* [YOUR TASK] Going through the listing below, work out how many lines include "height" and give that number by itself.

* [MATERIAL SUPPLIED]
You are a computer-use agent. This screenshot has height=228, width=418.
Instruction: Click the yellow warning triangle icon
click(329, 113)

---

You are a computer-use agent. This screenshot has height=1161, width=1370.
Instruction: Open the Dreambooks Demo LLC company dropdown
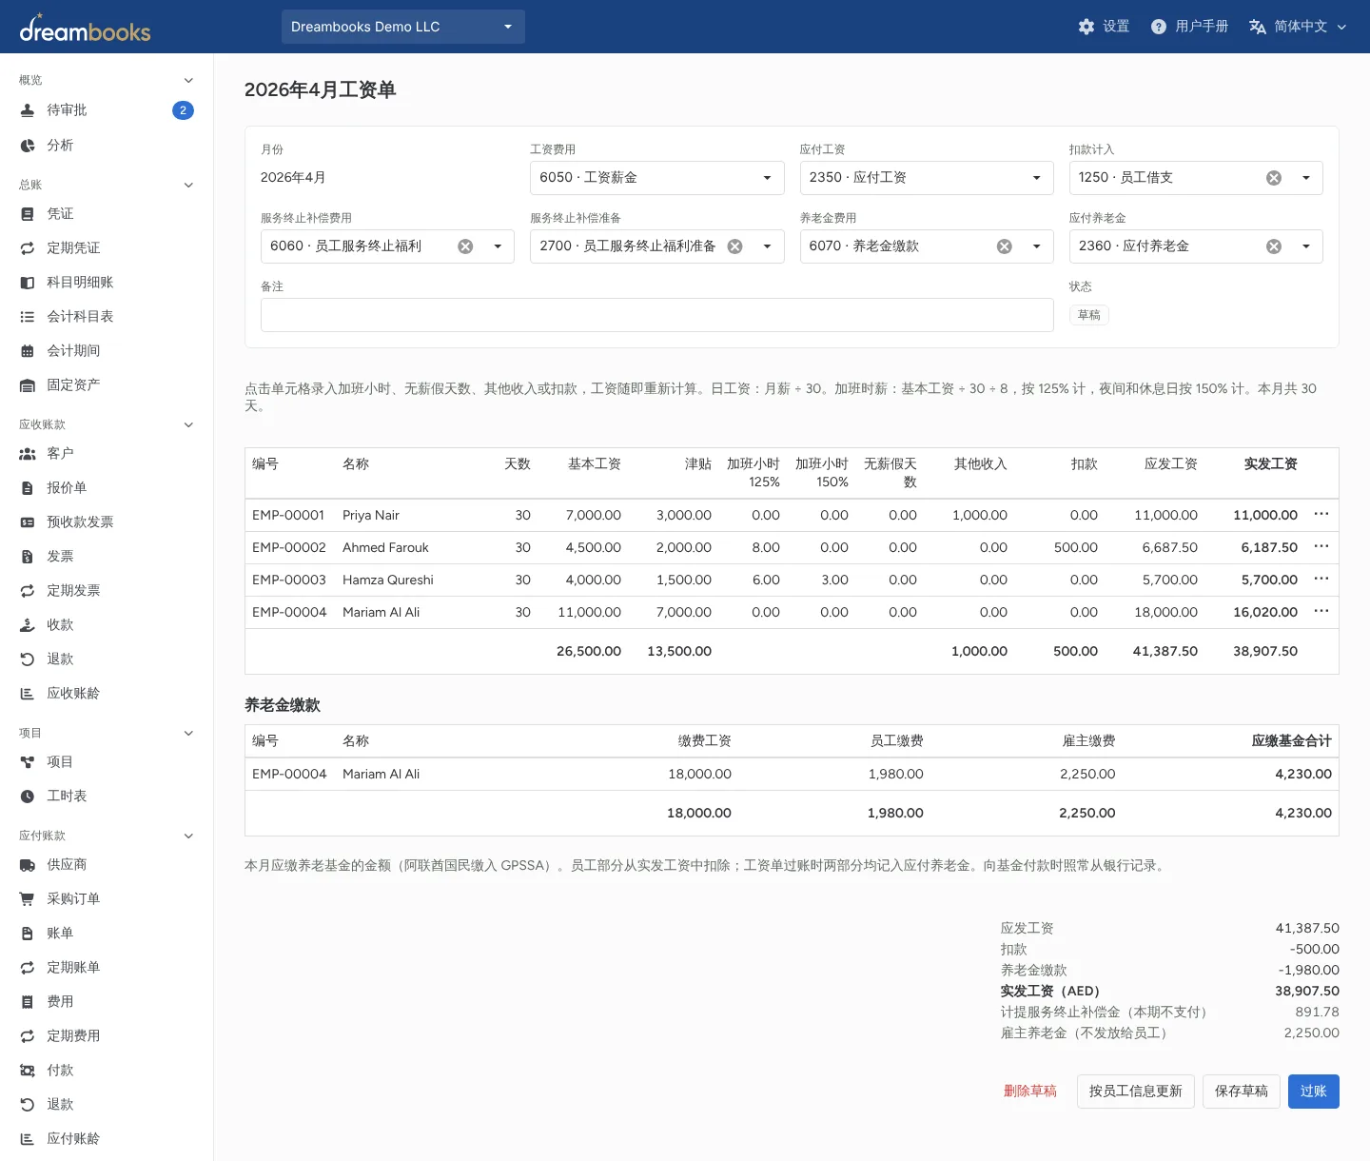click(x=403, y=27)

* [ANSWER SECTION] 2